| UK: | 1906 George Newnes * |
| 1921 Revised edition Herbert Jenkins (used here) | |
| US: | 1909 Circle Publishing Co. * |
The earlier version had the sub-title A Story of the Haps and Mishaps On an English Chicken Farm.
![]()
The 1909 US edition is available on-line (NB: it is still under copyright in many countries including the UK) and is presumably the same as the 1906, or very close. The main differences to the 1921 version are: it starts in the third person before switching to the first person at chapter 6, without reason; the beginning is slightly different (its omission later is a bonus); Lyme Regis is not 'disguised' as Combe Regis; and it has a very strange ending, also dropped with good reason.
Although Ukridge is married to Millicent here, she is not mentioned in later stories except in the short Ukridge Rounds a Nasty Corner in which they are secretly engaged.
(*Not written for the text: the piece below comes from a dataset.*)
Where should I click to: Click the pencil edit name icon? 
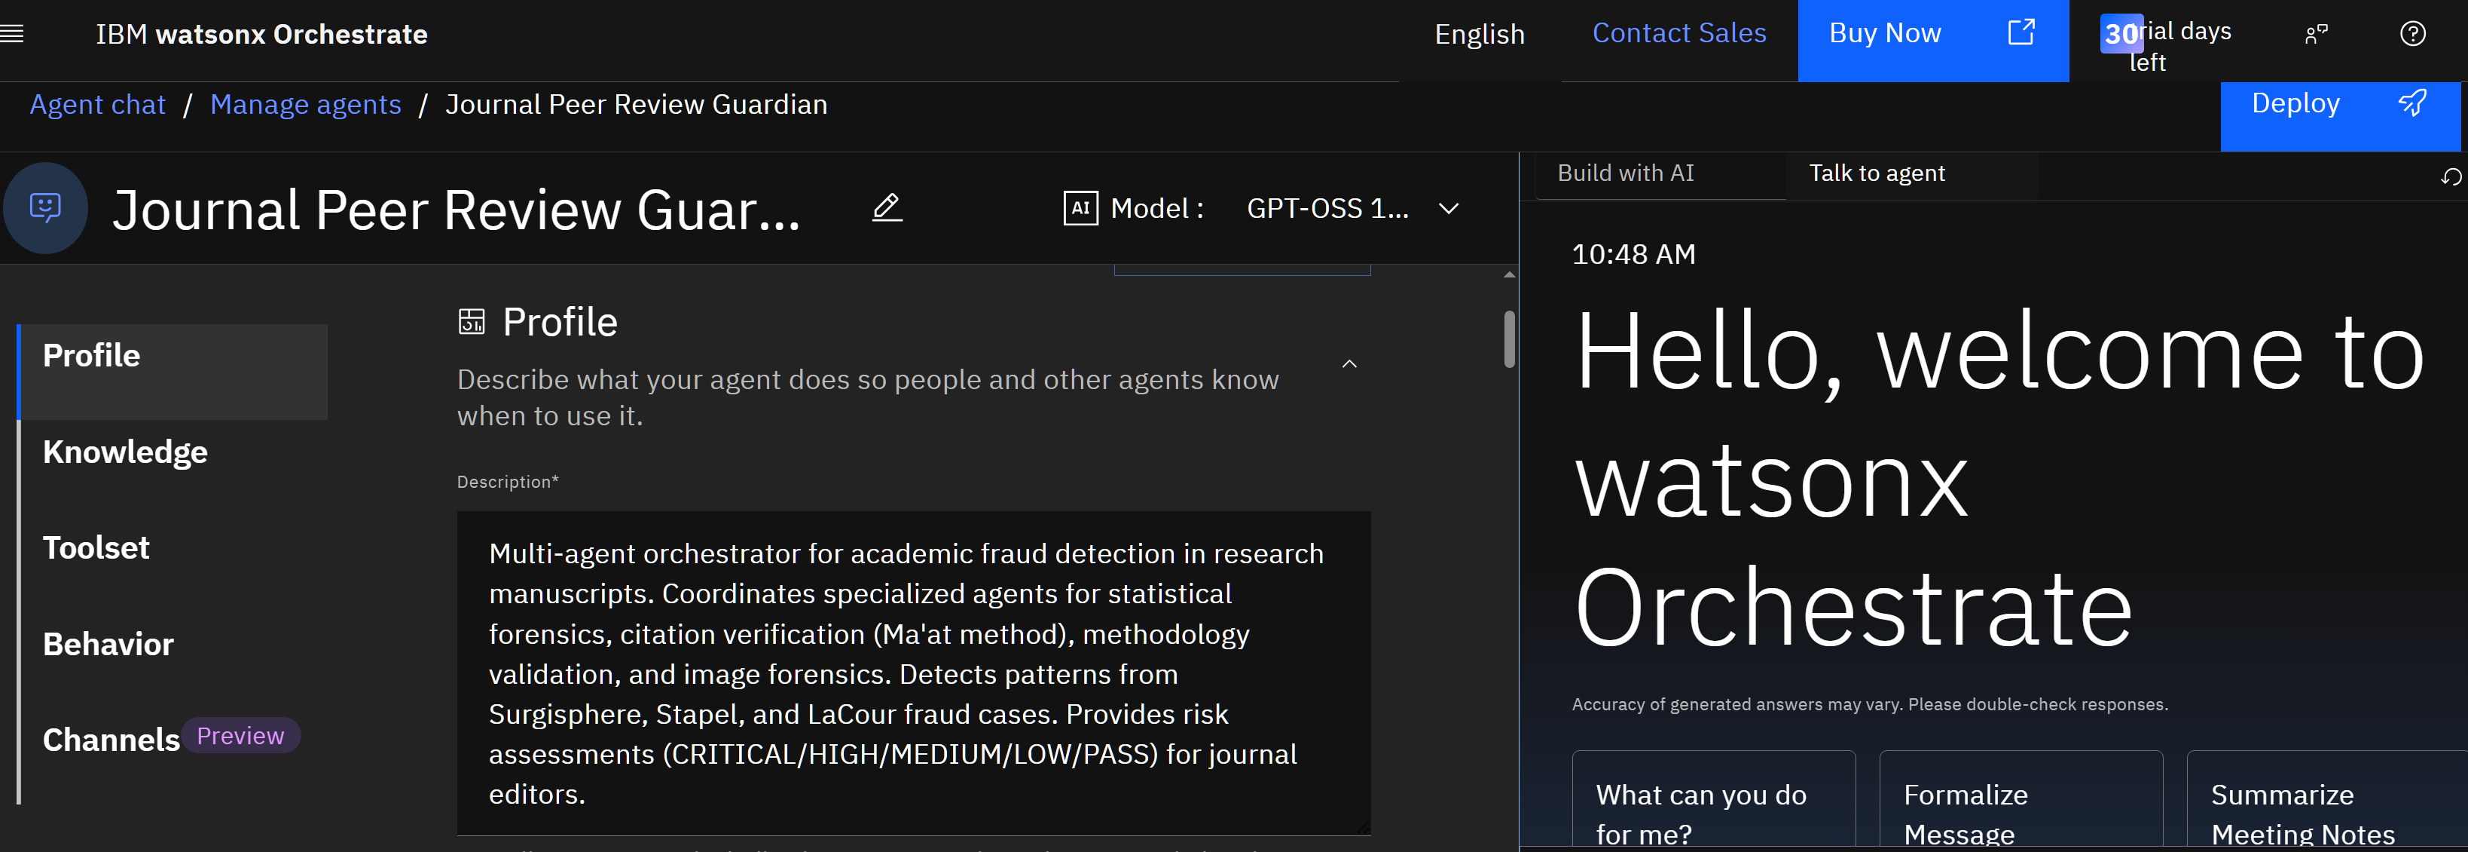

That story was published after this book. PG said in a letter to his old friend Bill Townend that he had wanted to write two stories telling how they got married but couldn't think of a plot. It was Townend that gave PG the plot for 'Chickens'.
* These early editions command high prices. One, claimed to be a unique edition published by George Bell & Son for the colonies, was (in 2006) on sale for US$20,000 (then about £11,000), the highest I've seen for any Wodehouse book.